Motherhood has put me in front of a difficult choice

Motherhood has put me in front of a difficult choice
Published : January 30 , 2020
Latest Update : September 25 , 2023

By Dua'a Al Nabulsi

I got a new job offer. Yes!

It's for a good position and a huge step forward, and the salary is double my last one. Everything is just the way I wanted it to be.

I’ve always been a career-oriented person, but this time the decision wasn’t so easy to make.

The job requires fifty-four working hours per week, which means less (and I mean much less) time to spend with my child. And this is where motherhood pulls us into many trade-offs.

I know that for most of us, this is not a big issue, but I just want my son to have as many memories of us as I do of my mom and me.

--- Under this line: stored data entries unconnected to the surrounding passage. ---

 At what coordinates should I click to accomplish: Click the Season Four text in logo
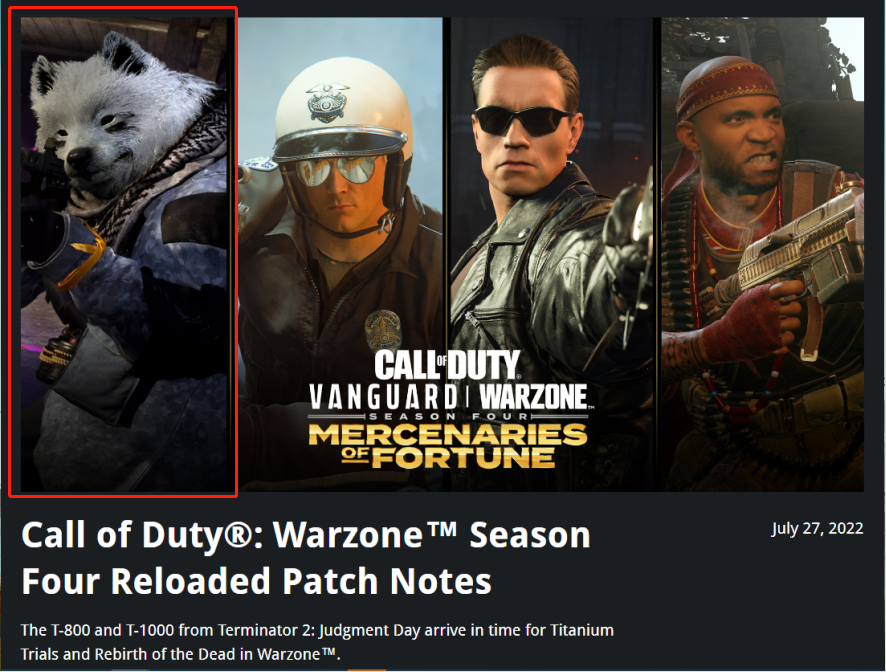pyautogui.click(x=448, y=417)
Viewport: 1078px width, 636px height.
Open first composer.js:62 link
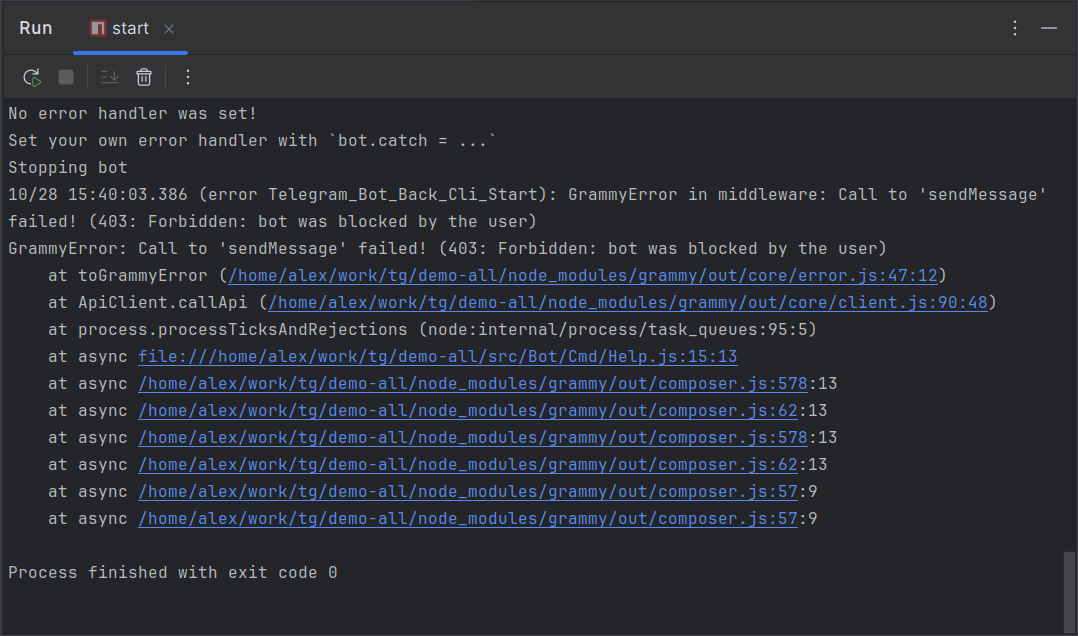coord(468,410)
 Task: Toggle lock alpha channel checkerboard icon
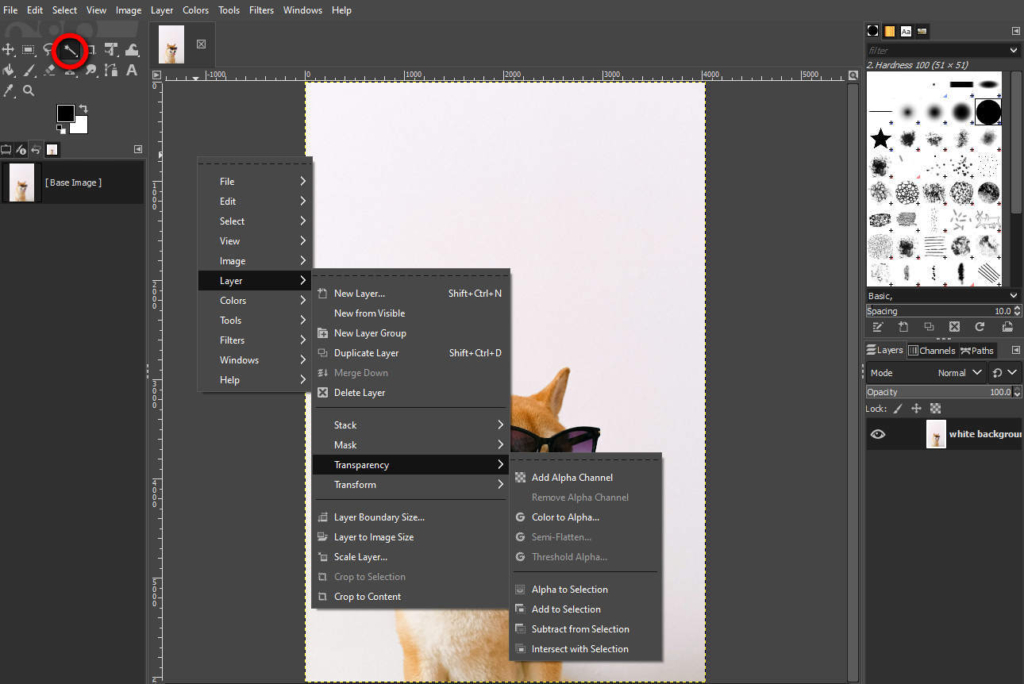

What I felt about this situation reminded me of a story that happened to me three years ago, when he was only ten months old.

My husband and I were sitting in a cafe after a full week of sleepless nights - thanks to our little one - when the waitress came to take our order. She stood over his stroller, smiled lovingly and asked me about his age, then she turned back to him, looked him in the eyes and said: "You are so lucky!"

In the beginning, I thought she was talking to me, giving me the familiar lecture about how grateful I should be for having a baby (which I am), but then she continued to say: "...for having your mommy beside you."

For a second, I was confused; isn't it a common thing for most babies to have their moms beside them? Of course, there are some who lost their mamas, but it is not something to bring up in this situation.

So I stammered: "How is that?"

She continued, saying: "My eighteen-month-old son lives in the Philippines with my mom, as my husband and I both work here." 

"How? Why? Since when?" I wondered. 

I had many questions for her, so she told me her story. She said that she went back to her home country to deliver her baby because neither she nor her husband could afford to leave their son in daycare or to hire a nanny here, so they had to leave their son there with his grandparents. She is only able to visit him every two years but she calls him every day over Skype.

She talked and talked, and I was so focused, trying to put myself in her shoes and thinking of a better way for them to live, and of how brave and patient this mama was.

Then, it turned out that her situation was very common in her country; many families have to live away from their children to earn enough money to provide them with a decent life.

It's been three years now and I still remember that conversation like it was yesterday.

Every time I get tired or frustrated about my maternal life, I remember her and pray for that family and other families to reunite, and I count my own blessings.

And because I try to be more practical, this fact has made me realize the power of the present that I still own, therefore, I try to make every day and every hour count because I know I will be thankful later for the quality time that I was able to spend with my boy.